Beijing’s tighter oversight of vicious price competition in the automotive sector is expected to increase borrowing pressure on mainland carmakers and accelerate the exit of weaker, debt-laden players amid softening consumer demand, according to S&P Global Ratings.
The warning is likely to deepen bearish sentiment surrounding mainland China’s more than 100 car assemblers, many of which have been at the forefront of global electric vehicle (EV) technology and production.
“Financially fragile players that struggle to keep pace with government guidance will exit the market or be absorbed,” S&P said in a research report written by analysts Stephen Chan and Claire Yuan released on Wednesday.
“Larger players with continuously upgraded products and stronger balance sheets will likely gain share. A leaner, more disciplined sector should shake out, albeit with likely failures and lost capital along the way.”
Since mid-2025, Beijing has urged carmakers to pay suppliers promptly in an effort to rein in the prolonged discount wars that have engulfed nearly every player in the world’s largest car and EV market.
Chinese manufacturers had previously relied on extended payment cycles to preserve cash, allowing them to continue investing in research and development while cushioning the impact of aggressive price cuts aimed at undercutting rivals.

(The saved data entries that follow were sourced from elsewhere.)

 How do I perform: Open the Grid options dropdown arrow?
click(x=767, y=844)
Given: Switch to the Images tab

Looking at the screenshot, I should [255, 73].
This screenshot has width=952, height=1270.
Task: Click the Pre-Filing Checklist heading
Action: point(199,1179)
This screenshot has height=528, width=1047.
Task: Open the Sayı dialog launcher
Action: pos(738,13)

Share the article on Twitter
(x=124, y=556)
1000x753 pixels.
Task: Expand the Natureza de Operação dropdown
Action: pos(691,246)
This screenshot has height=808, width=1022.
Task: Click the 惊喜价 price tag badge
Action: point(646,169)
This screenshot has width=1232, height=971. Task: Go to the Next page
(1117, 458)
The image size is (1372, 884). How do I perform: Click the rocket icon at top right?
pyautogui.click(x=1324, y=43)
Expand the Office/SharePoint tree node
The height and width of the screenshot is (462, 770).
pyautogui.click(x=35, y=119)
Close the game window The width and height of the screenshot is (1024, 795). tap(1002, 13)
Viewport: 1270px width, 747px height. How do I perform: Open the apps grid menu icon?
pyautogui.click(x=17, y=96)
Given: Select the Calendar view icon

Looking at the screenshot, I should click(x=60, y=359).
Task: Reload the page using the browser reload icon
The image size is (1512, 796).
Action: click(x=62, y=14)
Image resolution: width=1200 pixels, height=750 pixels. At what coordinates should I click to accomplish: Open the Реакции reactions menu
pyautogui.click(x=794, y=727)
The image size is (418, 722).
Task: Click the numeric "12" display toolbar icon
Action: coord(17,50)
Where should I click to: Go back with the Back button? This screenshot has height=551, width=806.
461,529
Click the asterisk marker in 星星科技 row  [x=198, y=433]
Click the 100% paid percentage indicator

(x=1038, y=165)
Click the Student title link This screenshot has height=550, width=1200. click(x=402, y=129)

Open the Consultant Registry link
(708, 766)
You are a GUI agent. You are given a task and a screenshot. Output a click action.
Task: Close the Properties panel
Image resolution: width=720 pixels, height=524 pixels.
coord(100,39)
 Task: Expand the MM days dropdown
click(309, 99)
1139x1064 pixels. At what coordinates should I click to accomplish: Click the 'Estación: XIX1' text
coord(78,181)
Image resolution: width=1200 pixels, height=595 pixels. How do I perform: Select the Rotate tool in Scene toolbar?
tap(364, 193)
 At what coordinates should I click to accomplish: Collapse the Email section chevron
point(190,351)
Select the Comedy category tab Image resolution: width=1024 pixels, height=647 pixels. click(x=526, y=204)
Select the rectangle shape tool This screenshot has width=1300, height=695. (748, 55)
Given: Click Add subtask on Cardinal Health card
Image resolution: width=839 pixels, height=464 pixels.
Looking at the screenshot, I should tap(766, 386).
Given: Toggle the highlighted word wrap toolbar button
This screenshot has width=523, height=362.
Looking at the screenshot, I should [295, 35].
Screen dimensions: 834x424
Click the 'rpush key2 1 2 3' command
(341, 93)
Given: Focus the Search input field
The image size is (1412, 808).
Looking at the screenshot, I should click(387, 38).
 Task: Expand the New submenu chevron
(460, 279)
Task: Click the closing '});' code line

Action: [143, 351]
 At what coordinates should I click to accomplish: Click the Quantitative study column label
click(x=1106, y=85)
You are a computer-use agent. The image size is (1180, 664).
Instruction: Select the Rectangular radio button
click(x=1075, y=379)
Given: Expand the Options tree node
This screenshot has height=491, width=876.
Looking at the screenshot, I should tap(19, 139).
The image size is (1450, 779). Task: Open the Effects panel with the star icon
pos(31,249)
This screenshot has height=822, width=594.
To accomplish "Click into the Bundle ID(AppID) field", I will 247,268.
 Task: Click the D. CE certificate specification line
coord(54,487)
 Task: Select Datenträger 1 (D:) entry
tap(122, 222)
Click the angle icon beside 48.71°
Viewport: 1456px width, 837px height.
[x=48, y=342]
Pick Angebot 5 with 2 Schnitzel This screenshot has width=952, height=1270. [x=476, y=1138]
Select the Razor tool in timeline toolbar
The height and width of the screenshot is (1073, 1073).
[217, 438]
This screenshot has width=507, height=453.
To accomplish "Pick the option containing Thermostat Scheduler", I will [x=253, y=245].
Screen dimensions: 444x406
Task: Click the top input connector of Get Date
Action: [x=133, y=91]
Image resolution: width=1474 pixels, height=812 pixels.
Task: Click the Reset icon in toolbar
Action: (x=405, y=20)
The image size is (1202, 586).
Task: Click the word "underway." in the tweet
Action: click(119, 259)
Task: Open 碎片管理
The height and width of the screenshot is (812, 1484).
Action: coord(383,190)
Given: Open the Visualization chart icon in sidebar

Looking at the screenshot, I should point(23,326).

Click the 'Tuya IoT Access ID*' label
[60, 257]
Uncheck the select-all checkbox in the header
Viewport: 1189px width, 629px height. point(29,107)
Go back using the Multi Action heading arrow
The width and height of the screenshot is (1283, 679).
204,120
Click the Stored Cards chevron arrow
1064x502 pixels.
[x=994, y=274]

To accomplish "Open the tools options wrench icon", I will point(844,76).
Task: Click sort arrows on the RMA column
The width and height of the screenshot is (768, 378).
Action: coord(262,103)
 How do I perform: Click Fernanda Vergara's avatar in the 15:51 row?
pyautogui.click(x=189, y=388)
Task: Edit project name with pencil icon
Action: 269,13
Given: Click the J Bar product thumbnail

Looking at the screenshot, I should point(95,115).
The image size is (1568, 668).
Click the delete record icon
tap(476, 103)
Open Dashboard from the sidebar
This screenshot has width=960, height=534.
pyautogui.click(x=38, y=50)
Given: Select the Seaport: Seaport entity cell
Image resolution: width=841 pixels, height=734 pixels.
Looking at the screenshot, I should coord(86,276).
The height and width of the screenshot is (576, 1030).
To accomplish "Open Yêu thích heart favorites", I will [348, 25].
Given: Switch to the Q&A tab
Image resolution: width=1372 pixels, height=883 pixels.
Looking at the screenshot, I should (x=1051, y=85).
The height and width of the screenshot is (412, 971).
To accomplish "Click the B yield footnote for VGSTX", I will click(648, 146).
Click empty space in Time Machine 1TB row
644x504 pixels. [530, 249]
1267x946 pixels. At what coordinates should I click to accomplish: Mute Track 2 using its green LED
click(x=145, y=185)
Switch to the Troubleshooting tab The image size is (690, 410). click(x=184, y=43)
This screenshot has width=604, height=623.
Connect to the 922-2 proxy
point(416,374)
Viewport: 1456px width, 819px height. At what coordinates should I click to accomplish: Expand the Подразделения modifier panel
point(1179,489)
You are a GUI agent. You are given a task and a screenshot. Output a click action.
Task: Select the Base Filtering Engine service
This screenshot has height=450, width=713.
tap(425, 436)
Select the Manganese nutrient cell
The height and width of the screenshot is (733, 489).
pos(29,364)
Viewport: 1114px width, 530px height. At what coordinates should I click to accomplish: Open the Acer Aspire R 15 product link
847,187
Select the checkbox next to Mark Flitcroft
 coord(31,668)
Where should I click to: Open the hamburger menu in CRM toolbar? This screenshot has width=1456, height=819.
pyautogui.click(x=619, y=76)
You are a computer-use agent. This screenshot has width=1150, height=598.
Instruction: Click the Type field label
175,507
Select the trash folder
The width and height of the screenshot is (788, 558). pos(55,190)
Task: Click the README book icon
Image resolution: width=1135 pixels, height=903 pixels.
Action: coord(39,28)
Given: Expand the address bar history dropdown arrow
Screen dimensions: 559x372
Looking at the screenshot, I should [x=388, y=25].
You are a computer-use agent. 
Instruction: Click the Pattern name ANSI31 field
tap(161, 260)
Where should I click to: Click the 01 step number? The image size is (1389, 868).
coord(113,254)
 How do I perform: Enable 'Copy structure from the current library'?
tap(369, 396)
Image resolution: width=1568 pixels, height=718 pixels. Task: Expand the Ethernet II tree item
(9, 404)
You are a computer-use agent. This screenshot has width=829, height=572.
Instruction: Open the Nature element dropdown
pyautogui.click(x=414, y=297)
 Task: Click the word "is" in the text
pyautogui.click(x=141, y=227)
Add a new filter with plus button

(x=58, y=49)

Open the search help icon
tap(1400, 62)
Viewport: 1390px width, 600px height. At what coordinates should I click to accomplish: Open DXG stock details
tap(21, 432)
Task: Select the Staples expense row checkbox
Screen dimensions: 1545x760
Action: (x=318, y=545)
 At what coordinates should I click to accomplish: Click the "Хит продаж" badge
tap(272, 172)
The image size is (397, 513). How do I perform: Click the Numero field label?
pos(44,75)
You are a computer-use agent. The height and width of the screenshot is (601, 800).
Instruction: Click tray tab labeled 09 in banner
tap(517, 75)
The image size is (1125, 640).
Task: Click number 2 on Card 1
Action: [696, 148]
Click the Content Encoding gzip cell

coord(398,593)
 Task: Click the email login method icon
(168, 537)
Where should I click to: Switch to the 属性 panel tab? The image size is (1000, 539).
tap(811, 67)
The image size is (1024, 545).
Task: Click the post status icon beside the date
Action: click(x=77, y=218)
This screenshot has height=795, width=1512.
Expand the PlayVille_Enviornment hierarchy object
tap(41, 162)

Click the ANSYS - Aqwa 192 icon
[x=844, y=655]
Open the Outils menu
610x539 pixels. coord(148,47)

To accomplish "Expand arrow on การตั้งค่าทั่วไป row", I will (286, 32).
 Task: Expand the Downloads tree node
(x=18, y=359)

In February, the China Association of Automobile Manufacturers, a government-backed industry group, said the 17 major assemblers it examined had taken an average of 54 days to pay suppliers since June, with four settling payments in fewer than 50 days.
Previously, some carmakers took more than 300 days to pay vendors.
“This shift is hitting carmakers’ working-capital profiles,” S&P said. “We believe the transition to this shortened payment schedule will continue to play out over the next six to 18 months.” According to the report, higher leverage and tighter liquidity were likely to curb the industry’s appetite for aggressive promotions and deep discounts.
“They are likely to be more cautious and avoid engaging in price wars, even as demand weakens,” S&P said. “This, together with mounting raw material cost inflation, has led to price increases in some car models this year.”
The gradual rollback of purchase subsidies and tax incentives contributed to a 17.4 per cent year-on-year decline in mainland car sales in the first quarter, according to data from the China Passenger Car Association (CPCA).
Earlier forecasts had already pointed to a weaker outlook. Deutsche Bank projected a 5 per cent decline in China’s car sales this year, while UBS forecast a 2 per cent drop, citing softer demand and reduced government support.
“Ironically, price wars caused some underperforming players to exit in the past three years, and now an end to price competition would also result in some failures,” said Gao Shen, an independent analyst in Shanghai.
“After all, the Chinese car market seems to be overcrowded, despite companies’ efforts to innovate on products and services to lure consumers.”
Sales of pure EVs on the mainland accounted for 56 per cent of the global total in the first quarter, while deliveries of plug-in hybrids represented more than three-quarters of the world’s total, according to the CPCA.
Stephen Dyer, Greater China co-leader and head of Asia automotive practice at AlixPartners, said last year that only 15 Chinese EV brands, or 10 per cent of the country’s total, would turn a profit over the next five years, as price competition continued to squeeze profit margins.
Carmakers that sold fewer than 1,000 units a month were expected to exit the market in the near term, according to Dyer.